» **Problem requirements**:
Collect each line of the records containing the string "icon".

» **Supplied data**:
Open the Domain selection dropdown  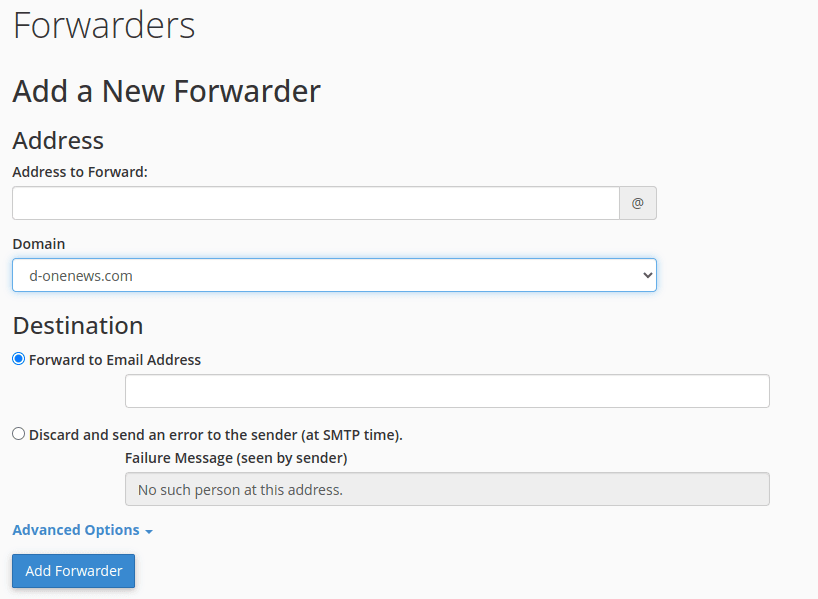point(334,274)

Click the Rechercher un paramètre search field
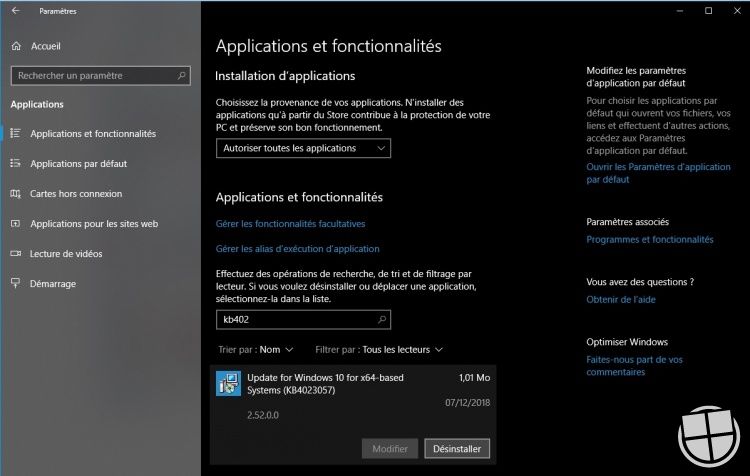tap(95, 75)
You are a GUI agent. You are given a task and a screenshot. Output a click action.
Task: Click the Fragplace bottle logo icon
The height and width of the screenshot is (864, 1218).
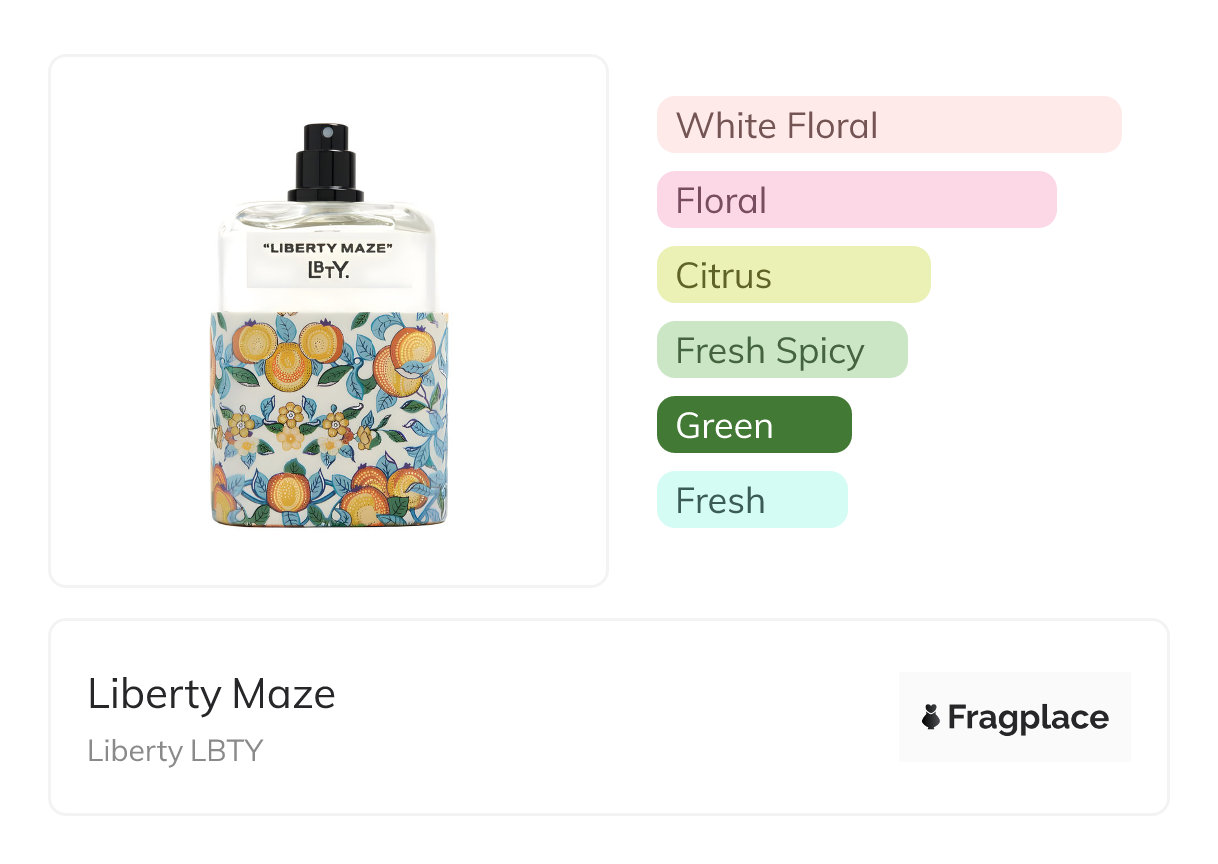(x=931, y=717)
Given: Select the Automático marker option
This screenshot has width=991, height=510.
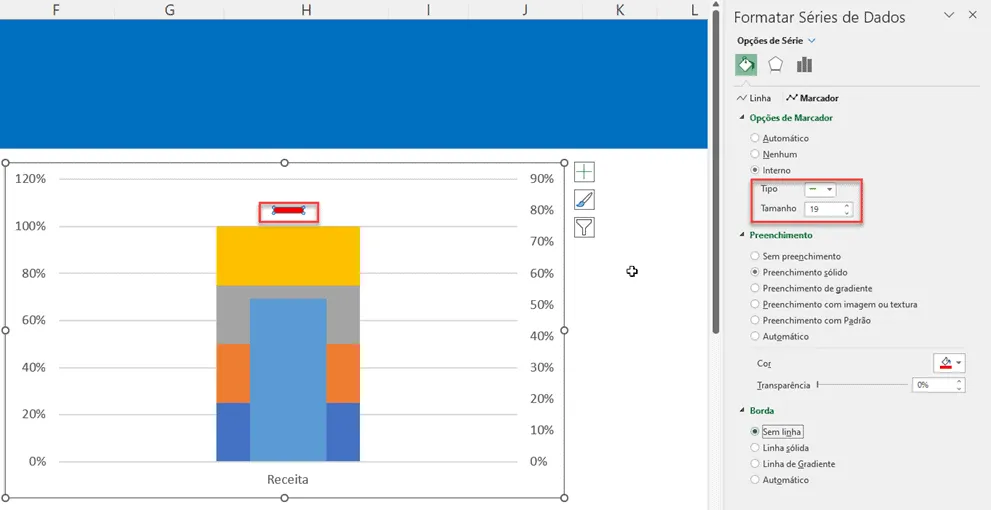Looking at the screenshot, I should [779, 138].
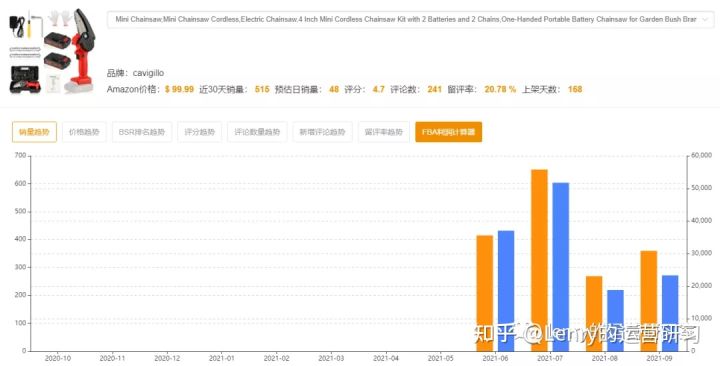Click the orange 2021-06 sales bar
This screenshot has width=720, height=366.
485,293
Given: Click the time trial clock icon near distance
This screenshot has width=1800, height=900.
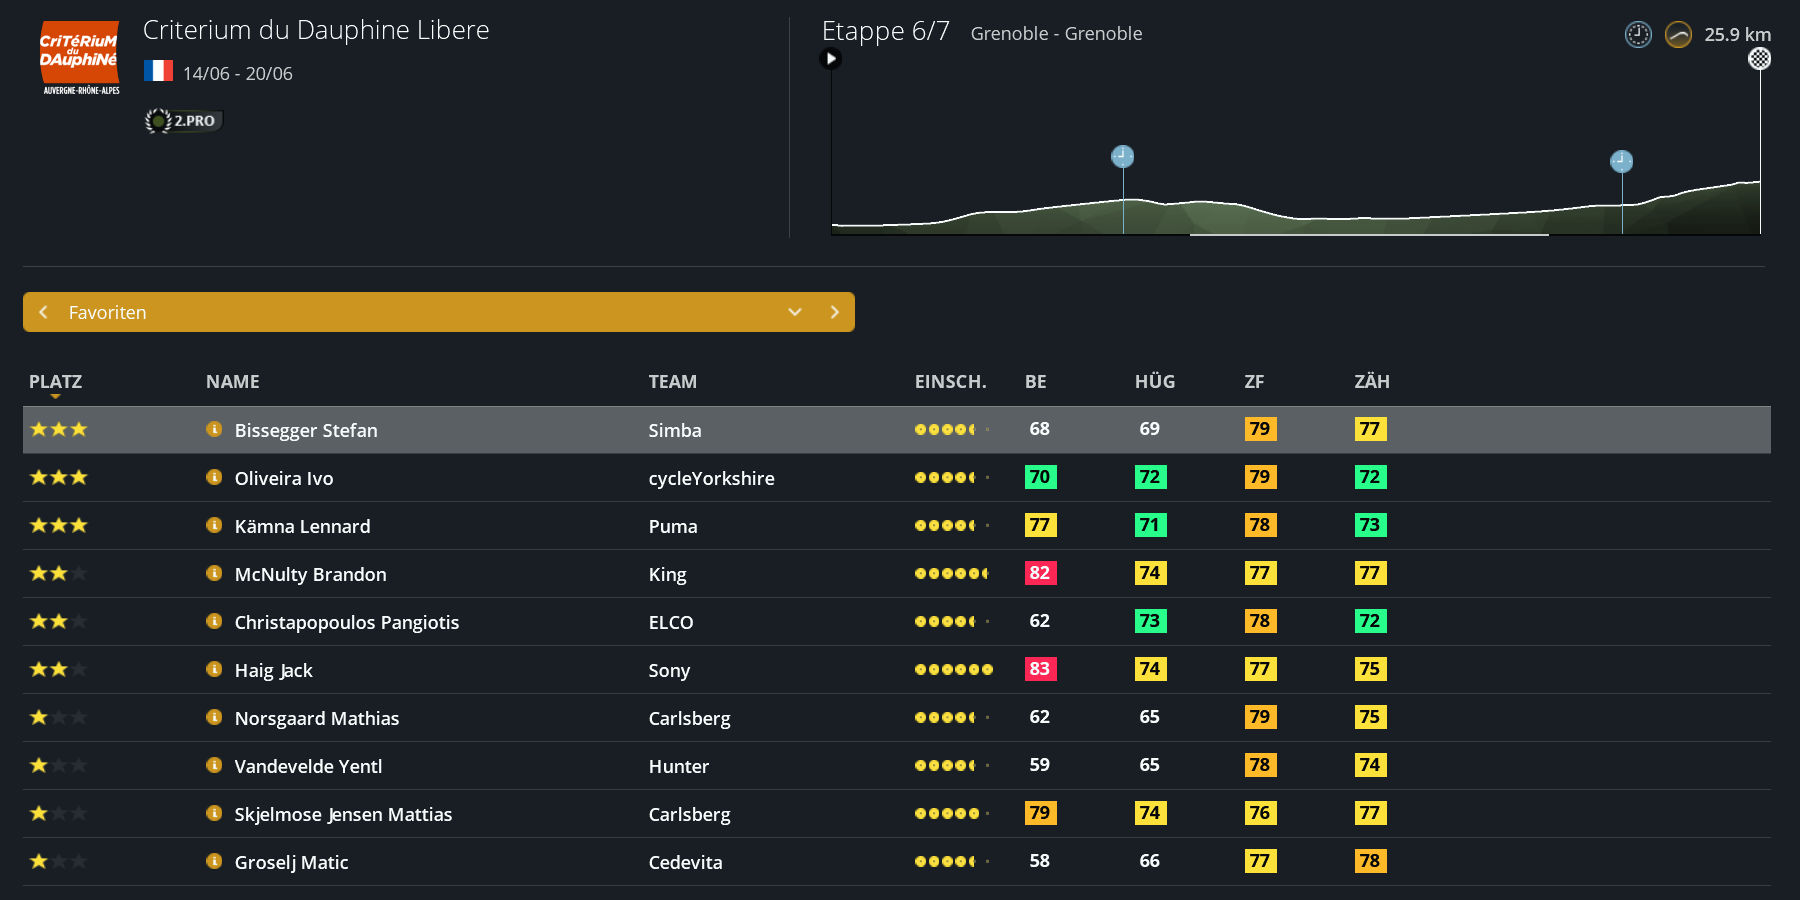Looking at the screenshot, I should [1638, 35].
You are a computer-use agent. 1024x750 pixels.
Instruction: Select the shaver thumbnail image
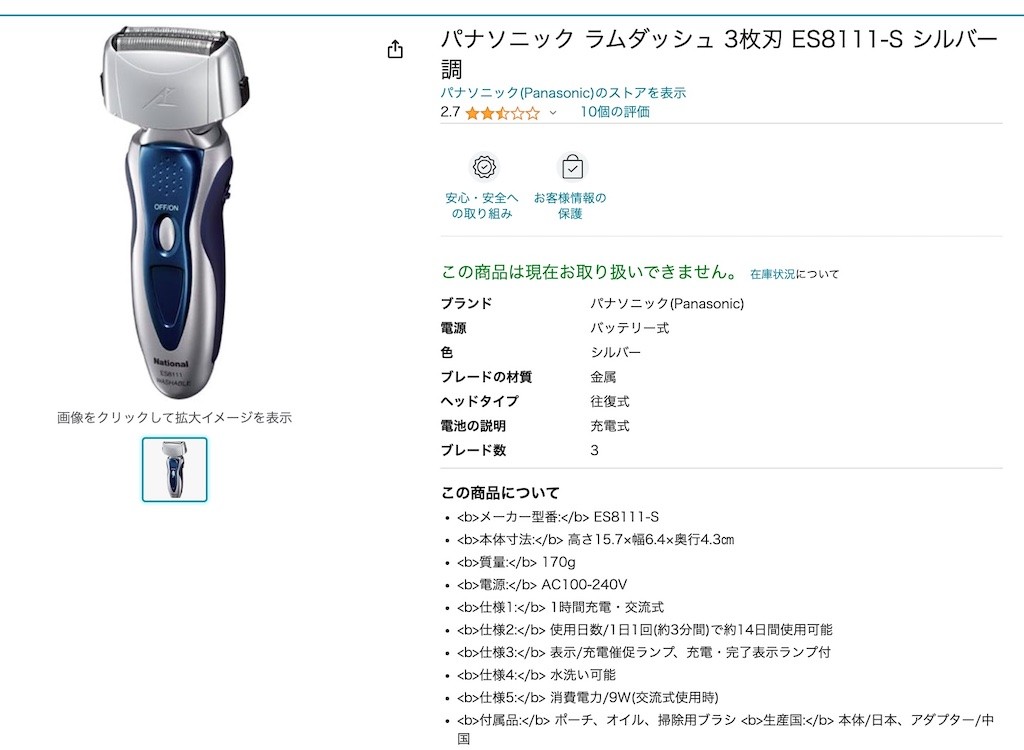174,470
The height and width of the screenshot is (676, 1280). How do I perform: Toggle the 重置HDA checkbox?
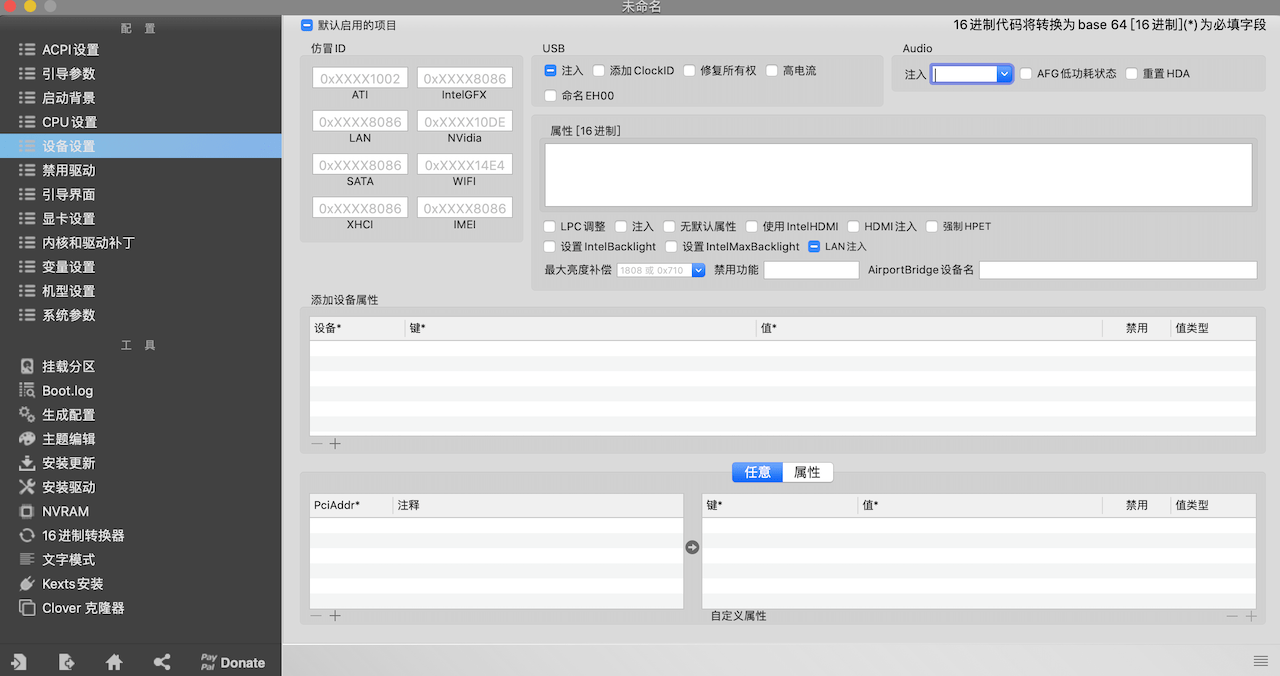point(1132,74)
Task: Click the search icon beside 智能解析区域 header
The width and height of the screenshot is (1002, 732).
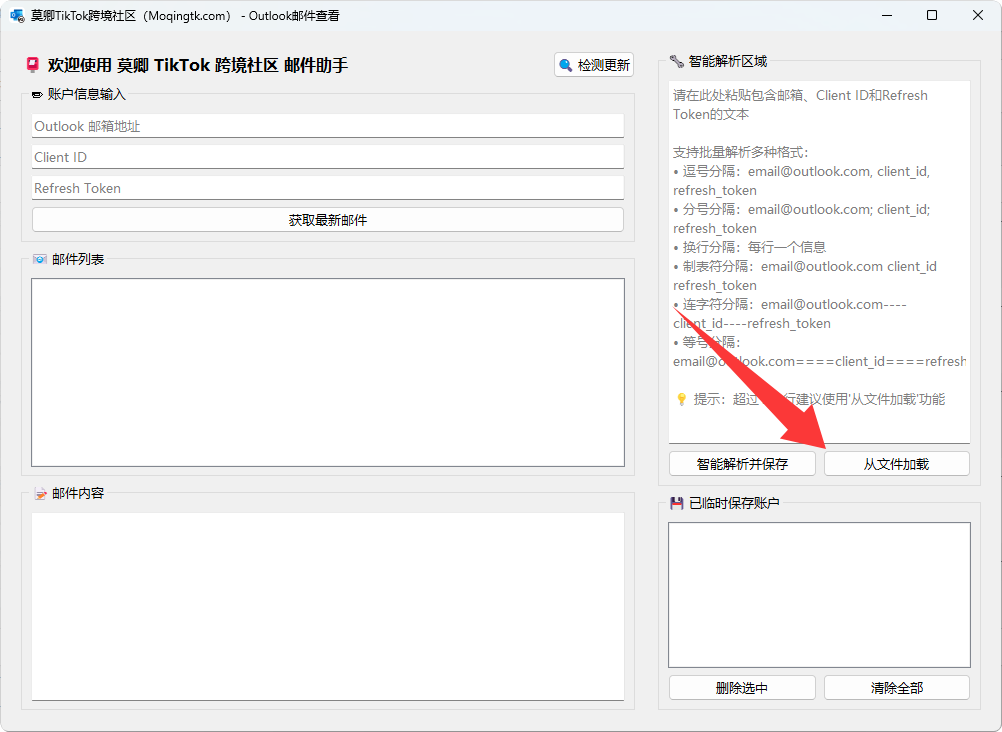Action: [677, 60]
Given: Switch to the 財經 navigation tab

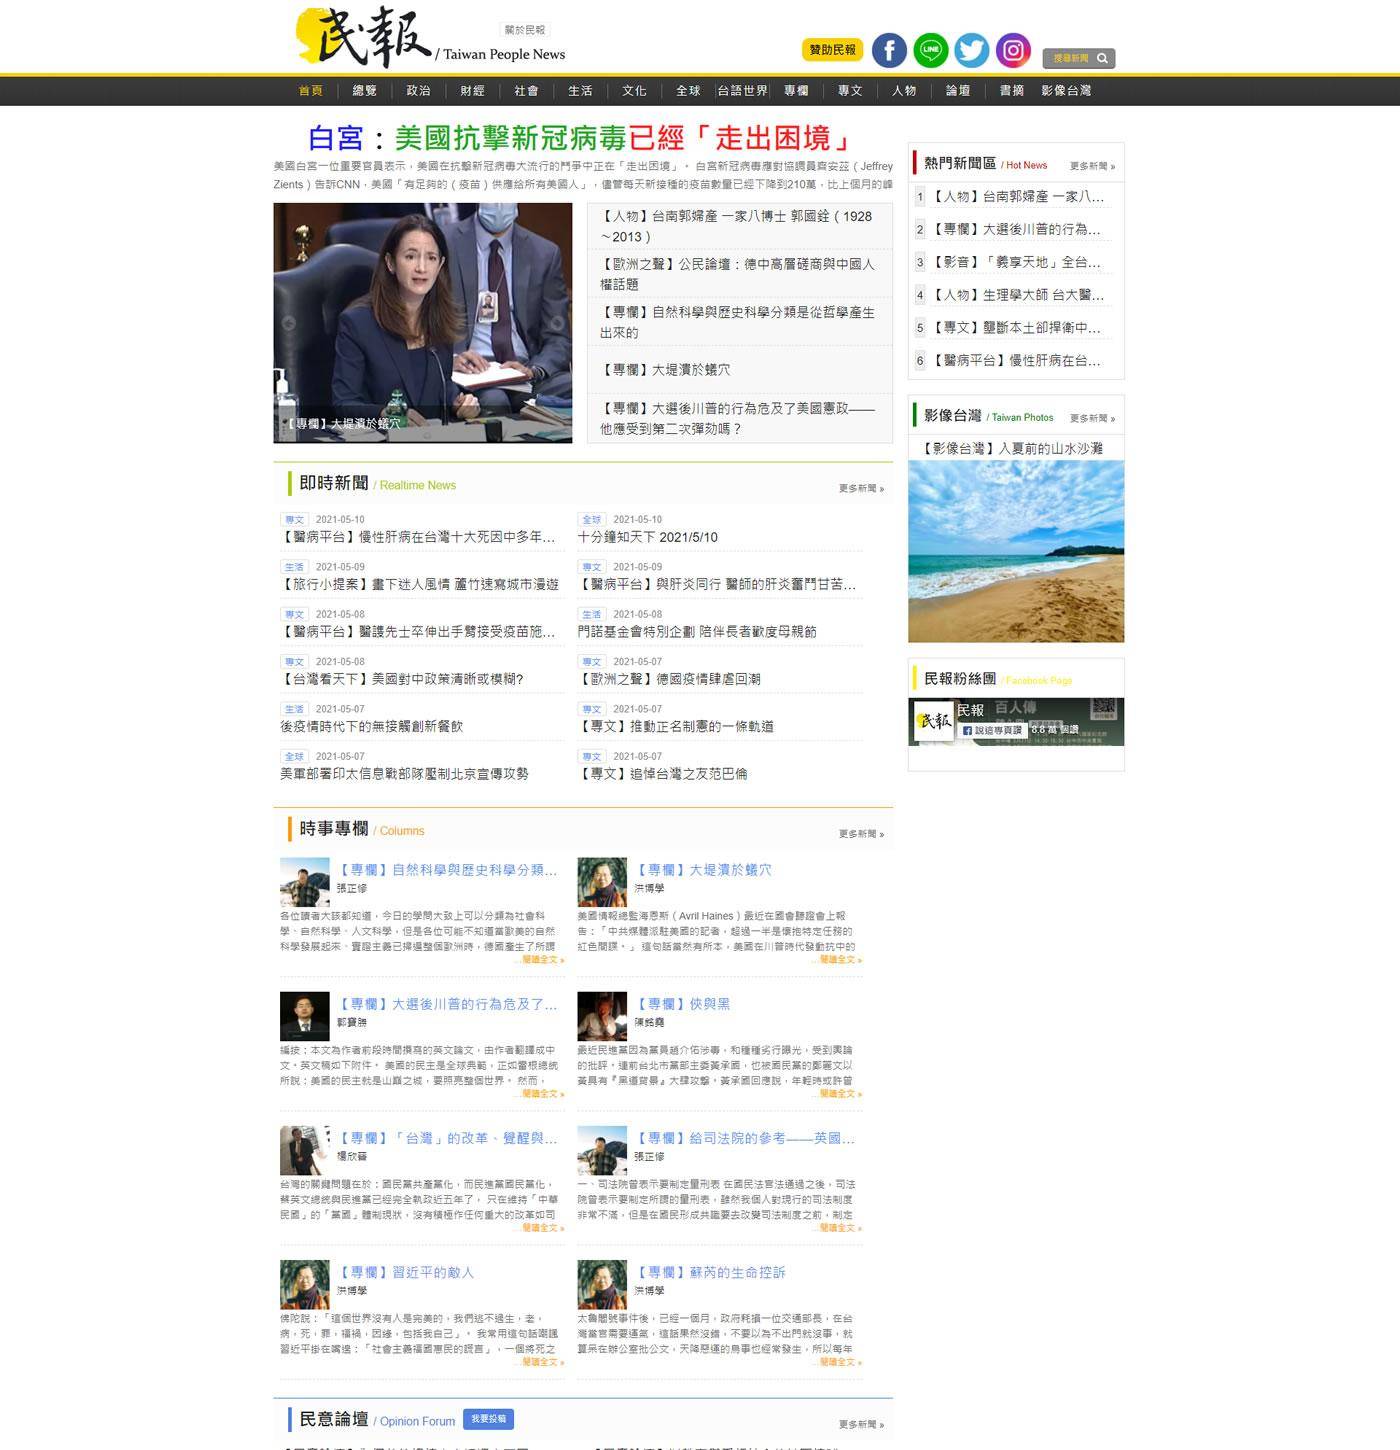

» **The completed task**:
Task: Click the Fragplace bottle logo icon
Given: Click the time trial clock icon near distance
Task: Click the search icon beside 智能解析区域 header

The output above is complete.